:: Source passage ::
Celia Garth – new edition release

UPDATE: I’ll let this simmer for another week before I pull a name.

[asa book]155652787X[/asa] Just a quick note to let you know that the new edition of Gwen Bristow’s Celia Garth published by Chicago Review Press is out. I wrote the foreward, which I’ve copied here in case you’re curious about this novel, which is a great example of historical fiction written in the fifties.

Also, with the understanding that I won’t be able to actually mail this copy out until I’ve finished Six, I’ve got a copy of Celia Garth to give away. I’ll pick a name at random from the comments.


At age thirteen I discovered historical fiction by means of Gwen Bristow’s Jubilee Trail, and so began a lifelong preoccupation with stories set in the past.
By the time I was seventeen I had read hundreds of novels about civil wars (British and American), the Revolution, the Anglo-Saxons and the Norman Invasion, and ancient Rome and Greece. I considered myself something of a connoisseur, someone who could tell her Mary Renault from her James Michener. The stories I liked best were the ones that focused on the lives of women, who were so often banished to the periphery of the historical fiction bestsellers. Even at a young age I was skeptical of James Fenimore Cooper’s portrayal of the women struggling to survive on the New York frontier.
:::
**Short problem:**
In the Celia Garth post above, shorten the paragraph beginning "By the time I was seventeen" while keeping its main facts.
:: Supplied records ::
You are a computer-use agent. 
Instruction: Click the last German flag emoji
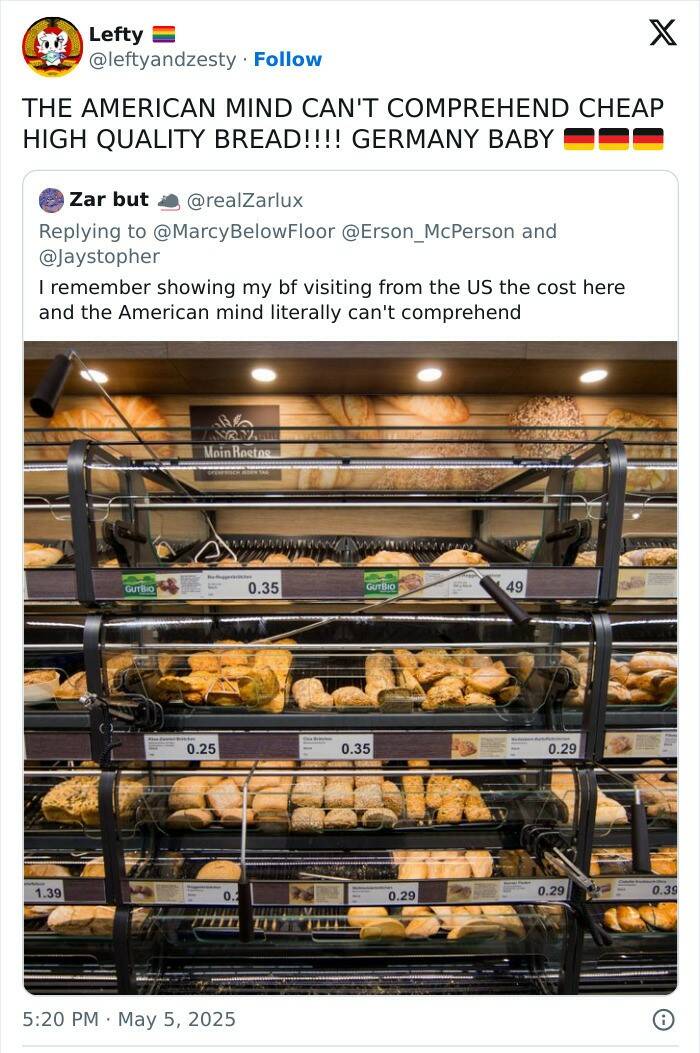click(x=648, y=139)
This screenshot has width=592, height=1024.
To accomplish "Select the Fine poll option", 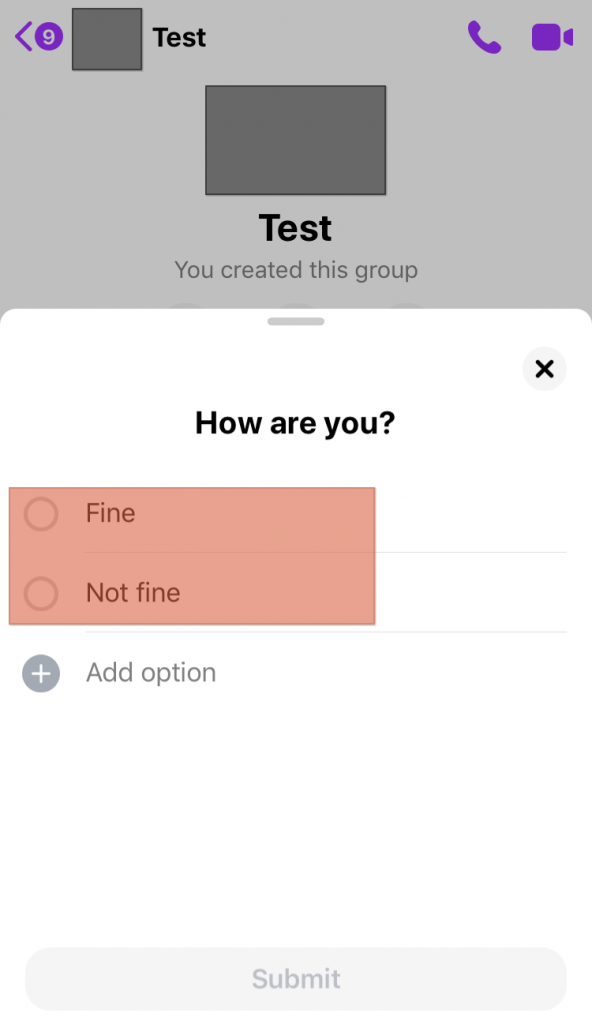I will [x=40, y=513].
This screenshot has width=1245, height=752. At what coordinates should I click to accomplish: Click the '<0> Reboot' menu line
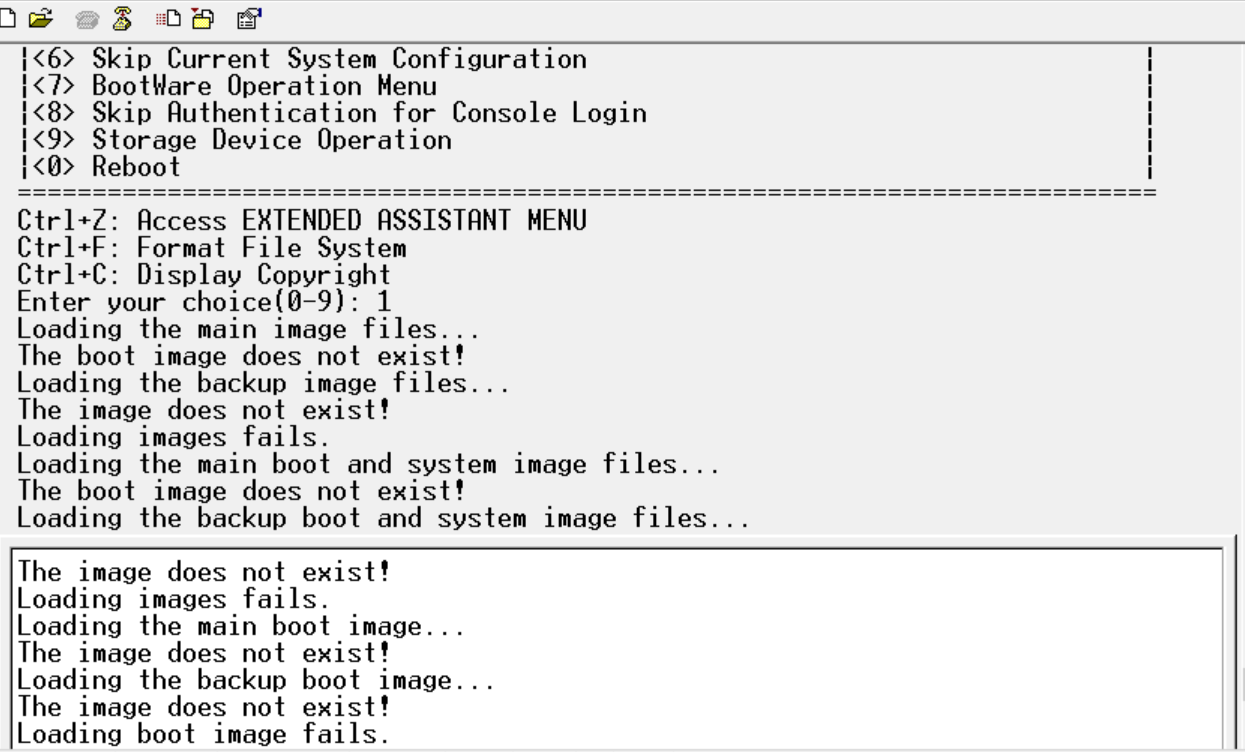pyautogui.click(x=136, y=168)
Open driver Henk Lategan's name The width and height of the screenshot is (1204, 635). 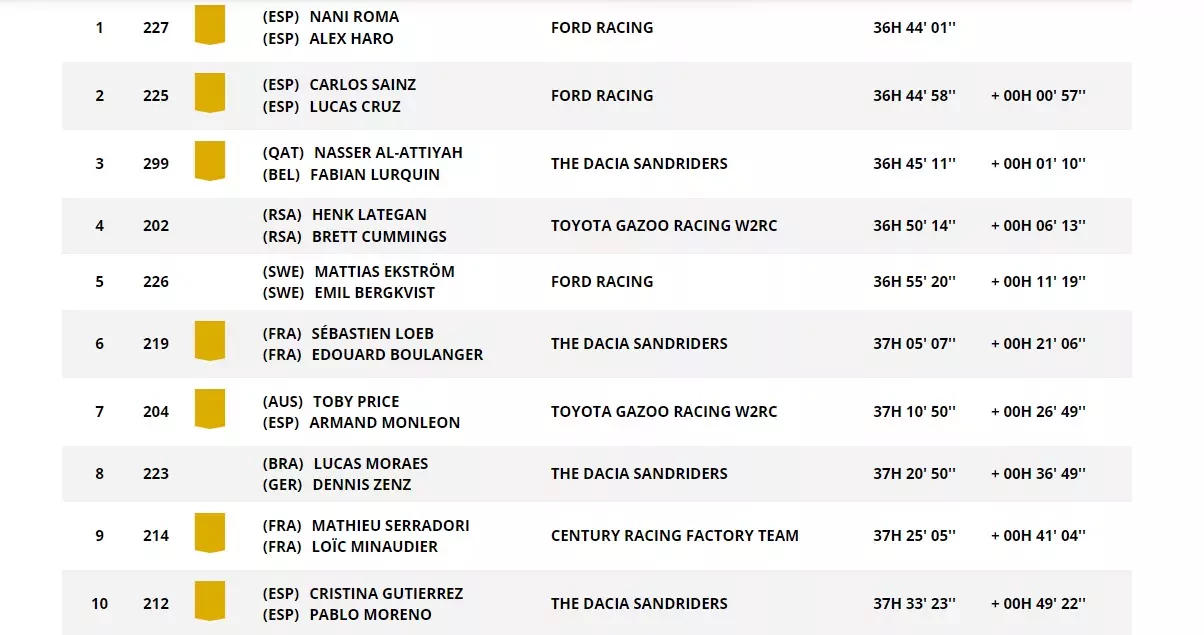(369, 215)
:::
**Full solution:**
By seventeen, the writer had read hundreds of novels about the British and American civil wars, the Revolution, the Anglo-Saxons and the Norman Invasion, and ancient Rome and Greece, and felt like a connoisseur who could tell Mary Renault from James Michener. The favorites were stories focused on women's lives, which historical fiction bestsellers often pushed to the periphery. Even then, the writer doubted James Fenimore Cooper's portrayal of women struggling to survive on the New York frontier.